- **AIM OF THE EXERCISE**
Could you copy exactly the lines from the one containing "You are a computer-use" through the last line of the records below, leaving out any pictures?

Start of AVAILABLE DATA

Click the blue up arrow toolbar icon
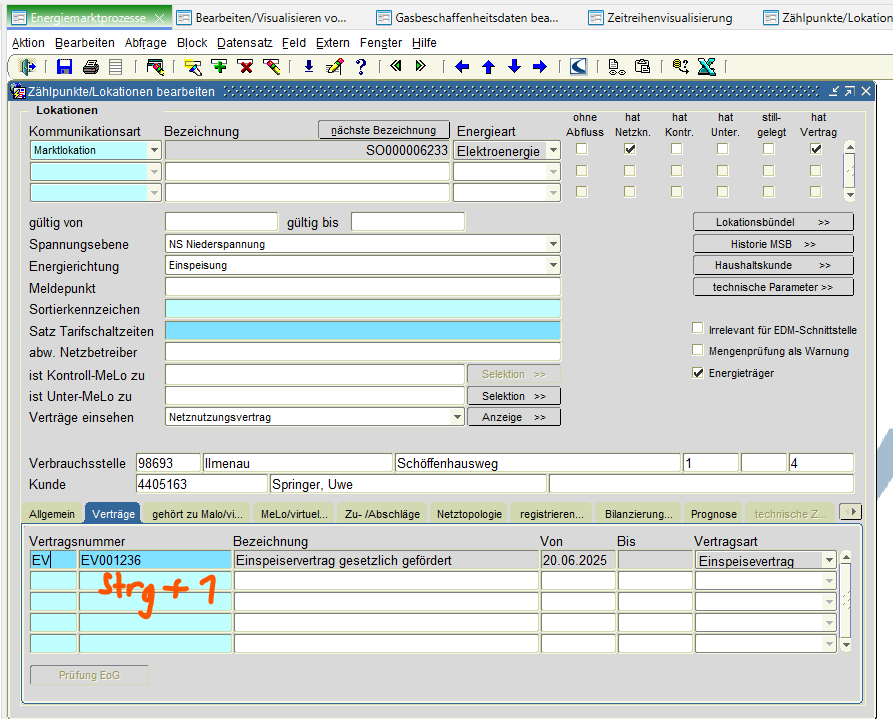 [488, 67]
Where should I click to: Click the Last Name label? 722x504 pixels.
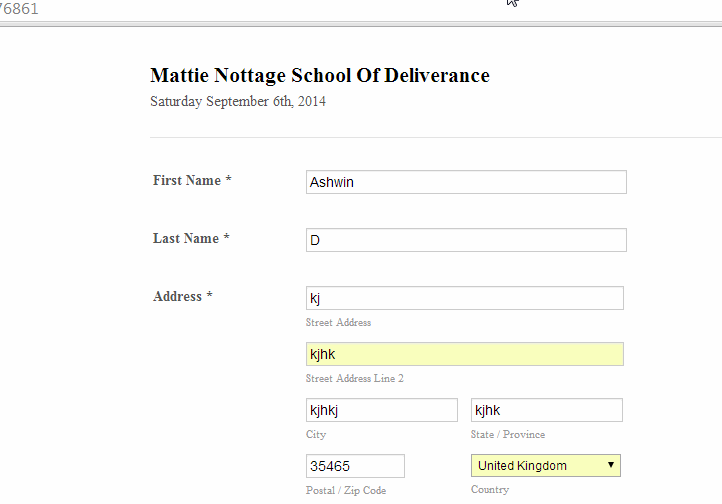pyautogui.click(x=191, y=239)

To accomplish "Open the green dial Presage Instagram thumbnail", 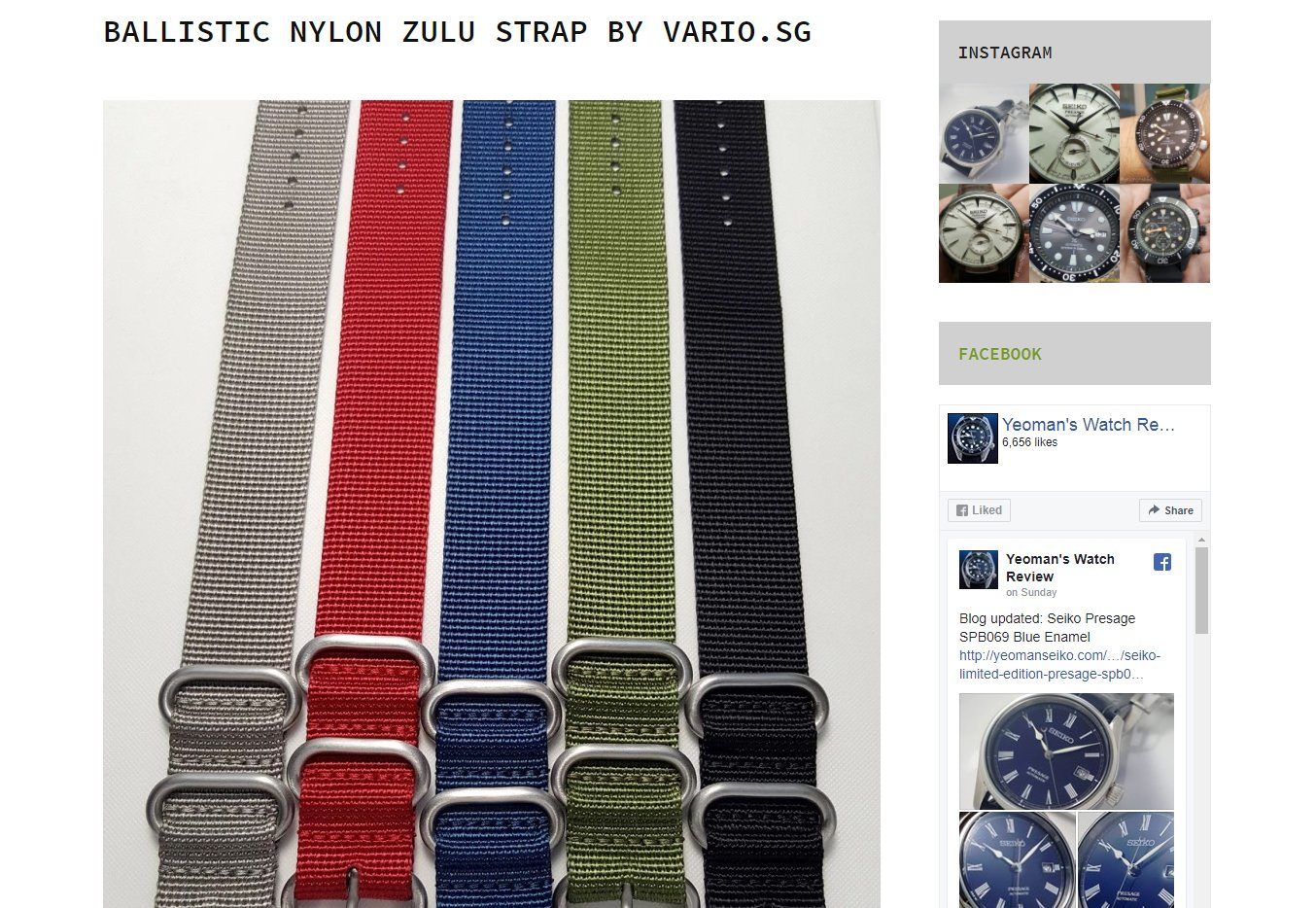I will click(1074, 133).
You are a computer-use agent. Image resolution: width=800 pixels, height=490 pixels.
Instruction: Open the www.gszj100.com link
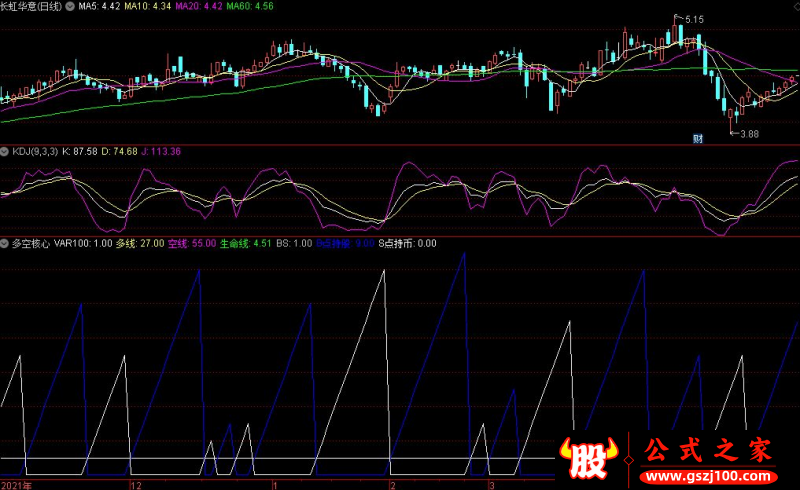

End of AVAILABLE DATA

- **FINAL ANSWER**
You are a computer-use agent. Image resolution: width=800 pixels, height=490 pixels.
Instruction: Open the www.gszj100.com link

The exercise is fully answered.